0

Recently the R ecosystem has been enriched by a number of packages that implement a variety of algorithms for outlier detection, both for univariate and multivariate data. Therefore, detecting outliers in a data set is relatively straightforward. My problem is as follows: I have two data sets (data frames): one is the reference, the other contains the values of interest. I am interested in evaluating whether each data point in the second data set (i.e. each row) is an outlier when compared with the reference data set.

In theory, I think that my approach should be the following: take the first row of the second data set and add it (e.g. row bind) to the first. Compute outlier scores (e.g. with DDoutlier package), sort then and look to see if the newly added row is among the highest scores. Then in an iterative way do the same for the second, third, fourth rows etc, up to the last row of the second data frame. This would allow me to identify which values of the second data set are outliers when compared with the first.

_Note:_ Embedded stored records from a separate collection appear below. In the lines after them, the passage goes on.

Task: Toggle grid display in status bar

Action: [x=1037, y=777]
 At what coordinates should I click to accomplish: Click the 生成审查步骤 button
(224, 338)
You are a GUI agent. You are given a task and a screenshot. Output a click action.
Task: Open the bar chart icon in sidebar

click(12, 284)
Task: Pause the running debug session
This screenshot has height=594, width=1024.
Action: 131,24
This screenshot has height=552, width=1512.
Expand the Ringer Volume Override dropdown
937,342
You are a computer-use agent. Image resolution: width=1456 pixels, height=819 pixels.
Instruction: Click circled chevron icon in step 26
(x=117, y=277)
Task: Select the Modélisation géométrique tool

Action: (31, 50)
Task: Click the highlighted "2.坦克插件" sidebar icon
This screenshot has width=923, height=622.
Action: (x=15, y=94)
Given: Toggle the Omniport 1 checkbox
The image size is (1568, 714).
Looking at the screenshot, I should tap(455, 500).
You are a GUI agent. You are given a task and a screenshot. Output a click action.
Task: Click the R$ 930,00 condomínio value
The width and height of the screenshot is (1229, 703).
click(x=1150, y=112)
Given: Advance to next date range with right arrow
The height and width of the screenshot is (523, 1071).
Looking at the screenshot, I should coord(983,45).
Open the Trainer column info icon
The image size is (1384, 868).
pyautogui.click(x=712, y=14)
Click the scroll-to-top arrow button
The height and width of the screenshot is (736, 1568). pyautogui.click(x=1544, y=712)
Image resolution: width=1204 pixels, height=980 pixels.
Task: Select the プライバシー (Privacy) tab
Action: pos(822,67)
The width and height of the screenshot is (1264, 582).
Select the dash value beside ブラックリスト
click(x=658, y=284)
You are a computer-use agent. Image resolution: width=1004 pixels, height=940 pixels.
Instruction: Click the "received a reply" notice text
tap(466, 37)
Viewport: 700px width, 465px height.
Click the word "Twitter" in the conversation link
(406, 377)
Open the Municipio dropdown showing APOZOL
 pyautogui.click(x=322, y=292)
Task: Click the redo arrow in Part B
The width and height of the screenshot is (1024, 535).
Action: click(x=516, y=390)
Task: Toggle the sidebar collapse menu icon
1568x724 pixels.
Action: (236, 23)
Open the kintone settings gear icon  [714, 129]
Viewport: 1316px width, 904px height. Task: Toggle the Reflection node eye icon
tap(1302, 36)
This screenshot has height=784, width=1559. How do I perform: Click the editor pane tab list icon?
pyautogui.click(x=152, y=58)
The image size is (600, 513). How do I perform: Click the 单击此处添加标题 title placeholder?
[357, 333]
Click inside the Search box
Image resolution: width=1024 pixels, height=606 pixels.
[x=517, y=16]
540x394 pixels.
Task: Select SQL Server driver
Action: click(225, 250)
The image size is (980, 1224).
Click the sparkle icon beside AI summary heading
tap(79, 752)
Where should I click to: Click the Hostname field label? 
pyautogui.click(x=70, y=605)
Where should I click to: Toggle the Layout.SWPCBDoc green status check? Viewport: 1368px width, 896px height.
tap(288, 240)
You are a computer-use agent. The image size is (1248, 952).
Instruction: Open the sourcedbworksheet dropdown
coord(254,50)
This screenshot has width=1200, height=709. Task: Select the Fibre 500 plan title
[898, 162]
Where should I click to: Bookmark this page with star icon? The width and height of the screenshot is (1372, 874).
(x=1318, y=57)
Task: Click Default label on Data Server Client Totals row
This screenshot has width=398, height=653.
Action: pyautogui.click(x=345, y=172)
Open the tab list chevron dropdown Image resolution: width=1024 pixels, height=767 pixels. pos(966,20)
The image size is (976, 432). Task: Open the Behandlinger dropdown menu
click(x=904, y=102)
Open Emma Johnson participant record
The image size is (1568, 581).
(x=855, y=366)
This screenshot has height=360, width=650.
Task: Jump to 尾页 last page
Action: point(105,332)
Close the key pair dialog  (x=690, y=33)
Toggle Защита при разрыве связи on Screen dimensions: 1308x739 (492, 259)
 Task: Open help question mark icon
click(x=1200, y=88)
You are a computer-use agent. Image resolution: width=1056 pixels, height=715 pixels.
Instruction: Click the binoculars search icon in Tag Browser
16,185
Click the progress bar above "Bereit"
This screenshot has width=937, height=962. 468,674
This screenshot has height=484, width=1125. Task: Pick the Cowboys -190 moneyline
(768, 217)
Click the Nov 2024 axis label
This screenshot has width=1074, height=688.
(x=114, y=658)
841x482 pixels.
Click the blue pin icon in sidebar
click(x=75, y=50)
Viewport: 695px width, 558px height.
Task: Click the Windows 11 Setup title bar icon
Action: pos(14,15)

My question is: how can I do this efficiently in R? I thought of using a for loop, but I am aware that for loops are not the most efficient approach. In the absence of an alternative I would consider using a for loop, but when trying to write one, I get an error, because I do something wrong, but I do not understand how to correct it.

X <- iris[,1:4]
X

# Let's assume that the first 50 rows (X[1:50, 1:4]) is the reference, and the rest (X[51:150, 1:4]) is the test data. 


library(DDoutlier)
outlier_score <- list()
for (i in seq_along(1:(nrow(X)-50))){
  newdf <- X[c(1:50, 50+i), ]
  outlier_score[[i]]<- COF(newdf, k=5)
}

Trying to implement this for loop, I get the following error:

Error in distMatrix[SBNpath, SBNpath] : subscript out of bounds

RAN
  • 85
  • 8
  • I've just discovered that if I delete rownames of newdf (with 'rownames(newdf) <- c()'), the for loop written above works. My question remains, then: how to compute more efficiently the outliers for the second data set? – RAN Jul 11 '19 at 04:58
  • 1
    I don't know if what you are asking is possible, the efficiency depends on the package's code, not on your code. Also, your `seq_along` is a bit messy, use `seq.int(nrow(X) - 50)` instead, it's much more readable. – Rui Barradas Jul 11 '19 at 07:06
  • Thank you for your reply. I definitely can use the for loop (I tested it), but leaving aside the intrinsic limitations of the package's code, I am wondering whether there is a better alternative (in R the use of for loops is usually discouraged for the apply family or other optimized solutions). – RAN Jul 11 '19 at 18:24
  • 1
    1) [`apply` is not faster than a `for` loop](https://stackoverflow.com/questions/42393658/lapply-vs-for-loop-performance-r). 2) Your code is simple and readable. Why change that part? I would suggest that you change the way the list is created, `outlier_score <- vector("list", length = nrow(X) - 50)` will allocate space just once whereas to extend it inside a loop forces R to call the memory management routines over and over again. – Rui Barradas Jul 11 '19 at 18:57

0 Answers0